I've just noticed a new installation that Ubuntu does not have gawk
installed by default.
Therefore all my awk expressions containing word border markers : "<", ">" don't work at all, example:
$ readlink -e $(which awk)
/usr/bin/mawk
$ echo "word1 Bluetooth word3" | awk '/\<Bluetooth\>/'
$
EDIT0 : On another system where gawk
is installed, it works :
$ readlink -e $(which awk)
/usr/bin/gawk
$ echo "word1 Bluetooth word3" | awk '/\<Bluetooth\>/'
word1 Bluetooth word3
$
EDIT1 : Moreover mawk
shows strange behavior :
$ echo word1 word2 word3 | mawk '/^\w+/{print$1}'
word1
$ echo sebastien1 abc toto | mawk '/^\w+/{print$1}'
Here are some of the escapes sequences gawk
understands :
$ man gawk | grep '\\[yswSW<>].*Matches'
\y Matches the empty string at either the beginning or the
\< Matches the empty string at the beginning of a word.
\> Matches the empty string at the end of a word.
\s Matches any whitespace character.
\S Matches any nonwhitespace character.
\w Matches any word-constituent character (letter, digit, or
\W Matches any character that is not word-constituent.
EDIT2 : Ed Morton
is right, mawk
does not understand \w
nor the other espaces sequences that gawk
does understand :
$ man mawk | grep '\\[yswSW<>]'
$
Is there way of matching words that works for both mawk
and gawk
?
Depends what you want to do with the match but this might be adequate:
$ echo "word1 Bluetooth word3" | awk '/(^|[^[:alnum:]_])Bluetooth([^[:alnum:]_]|$)/'
word1 Bluetooth word3
There is no common escape sequence that means "word boundary" in all awks or even just in POSIX awks.
If that's not all you need then edit your question to better explain what you want to do with the matching string and provide sample input/output that demonstrates that usage.
Regarding your edit - mawk isn't showing strange behavior. You're asking it to find a line that starts with 1 or more w
s (w
is a literal char and \w
is also still that same literal char) and print the first field from that line.

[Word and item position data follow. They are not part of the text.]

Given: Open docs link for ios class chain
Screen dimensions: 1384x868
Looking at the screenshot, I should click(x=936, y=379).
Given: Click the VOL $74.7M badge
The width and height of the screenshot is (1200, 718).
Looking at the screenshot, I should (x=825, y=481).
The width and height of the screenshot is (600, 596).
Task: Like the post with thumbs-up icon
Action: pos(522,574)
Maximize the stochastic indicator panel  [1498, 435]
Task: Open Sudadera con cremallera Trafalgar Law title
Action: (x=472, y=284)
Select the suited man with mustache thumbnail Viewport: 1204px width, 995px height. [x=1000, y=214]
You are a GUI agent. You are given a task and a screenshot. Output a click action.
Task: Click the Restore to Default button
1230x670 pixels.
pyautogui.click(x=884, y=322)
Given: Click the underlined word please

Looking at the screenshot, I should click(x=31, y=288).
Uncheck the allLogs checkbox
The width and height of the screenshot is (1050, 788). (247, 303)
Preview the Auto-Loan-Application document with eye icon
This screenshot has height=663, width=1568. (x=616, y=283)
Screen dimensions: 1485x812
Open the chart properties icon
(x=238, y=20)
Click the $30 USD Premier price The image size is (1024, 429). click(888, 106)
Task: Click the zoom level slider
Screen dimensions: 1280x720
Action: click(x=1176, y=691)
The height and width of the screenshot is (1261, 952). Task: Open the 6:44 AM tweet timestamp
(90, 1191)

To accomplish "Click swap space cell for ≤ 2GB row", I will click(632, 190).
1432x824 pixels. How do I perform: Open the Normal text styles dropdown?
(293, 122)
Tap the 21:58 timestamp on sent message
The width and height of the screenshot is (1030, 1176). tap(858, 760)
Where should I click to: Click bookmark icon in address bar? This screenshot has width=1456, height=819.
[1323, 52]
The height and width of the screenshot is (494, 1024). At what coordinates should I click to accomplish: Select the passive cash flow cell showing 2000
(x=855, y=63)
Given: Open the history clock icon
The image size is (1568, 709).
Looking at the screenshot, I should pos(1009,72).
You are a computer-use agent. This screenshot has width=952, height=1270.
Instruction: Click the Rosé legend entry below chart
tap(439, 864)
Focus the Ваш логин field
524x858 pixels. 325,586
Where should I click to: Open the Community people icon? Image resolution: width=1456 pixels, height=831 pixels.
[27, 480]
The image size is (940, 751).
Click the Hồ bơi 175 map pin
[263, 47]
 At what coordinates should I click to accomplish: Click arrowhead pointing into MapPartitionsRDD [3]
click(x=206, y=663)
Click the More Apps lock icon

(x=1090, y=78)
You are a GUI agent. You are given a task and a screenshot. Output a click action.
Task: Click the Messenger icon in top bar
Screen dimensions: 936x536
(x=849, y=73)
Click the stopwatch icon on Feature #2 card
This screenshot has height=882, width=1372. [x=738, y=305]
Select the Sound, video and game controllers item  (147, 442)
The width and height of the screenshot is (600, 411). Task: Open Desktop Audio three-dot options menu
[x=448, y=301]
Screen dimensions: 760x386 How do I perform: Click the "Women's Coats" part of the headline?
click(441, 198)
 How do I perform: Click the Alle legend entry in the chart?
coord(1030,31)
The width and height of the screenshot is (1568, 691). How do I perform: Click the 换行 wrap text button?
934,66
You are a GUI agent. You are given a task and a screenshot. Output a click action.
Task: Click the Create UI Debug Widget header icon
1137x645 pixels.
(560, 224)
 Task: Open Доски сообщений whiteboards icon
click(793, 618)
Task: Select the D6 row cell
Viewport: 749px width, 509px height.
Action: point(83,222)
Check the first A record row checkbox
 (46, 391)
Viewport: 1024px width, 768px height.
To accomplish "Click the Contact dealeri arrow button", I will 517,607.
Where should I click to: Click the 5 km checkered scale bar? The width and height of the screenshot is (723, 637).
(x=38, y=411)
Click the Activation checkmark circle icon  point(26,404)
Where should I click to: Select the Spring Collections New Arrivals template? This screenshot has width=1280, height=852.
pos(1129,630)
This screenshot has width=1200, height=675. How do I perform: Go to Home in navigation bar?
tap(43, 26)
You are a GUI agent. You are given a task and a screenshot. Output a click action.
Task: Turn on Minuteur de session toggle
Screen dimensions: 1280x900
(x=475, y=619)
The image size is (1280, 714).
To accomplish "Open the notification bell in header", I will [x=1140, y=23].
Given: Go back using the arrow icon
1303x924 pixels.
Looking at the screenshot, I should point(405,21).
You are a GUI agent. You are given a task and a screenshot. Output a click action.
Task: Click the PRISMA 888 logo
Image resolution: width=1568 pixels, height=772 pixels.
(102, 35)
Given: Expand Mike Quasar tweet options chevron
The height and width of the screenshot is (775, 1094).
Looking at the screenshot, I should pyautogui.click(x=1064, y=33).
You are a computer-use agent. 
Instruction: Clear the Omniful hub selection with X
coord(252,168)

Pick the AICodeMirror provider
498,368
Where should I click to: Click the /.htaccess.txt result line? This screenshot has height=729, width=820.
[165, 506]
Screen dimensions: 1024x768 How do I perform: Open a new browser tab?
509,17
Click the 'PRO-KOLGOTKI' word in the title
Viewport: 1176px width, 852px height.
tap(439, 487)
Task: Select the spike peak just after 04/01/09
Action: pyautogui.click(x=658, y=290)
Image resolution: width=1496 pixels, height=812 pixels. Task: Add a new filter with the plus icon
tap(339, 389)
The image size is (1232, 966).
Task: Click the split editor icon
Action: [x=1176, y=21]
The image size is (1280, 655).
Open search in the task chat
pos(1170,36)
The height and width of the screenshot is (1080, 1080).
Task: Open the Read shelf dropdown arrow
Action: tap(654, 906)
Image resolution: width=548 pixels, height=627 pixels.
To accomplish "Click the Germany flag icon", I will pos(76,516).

The first line you test with starts with w
, the second one doesn't.
If you're trying to match word-constituent characters (which is what \w+
would do in gawk) then use [[:alnum:]_]+
in a POSIX awk or [a-zA-Z0-9_]+
in any awk assuming those character ranges are correct for your locale. If you wanted to print the word that matches that regexp then it'd be:
$ echo 'sebastien1 abc toto' |
awk 'match($0,/^[[:alnum:]_]+/){print substr($0,RSTART,RLENGTH)}'
sebastien1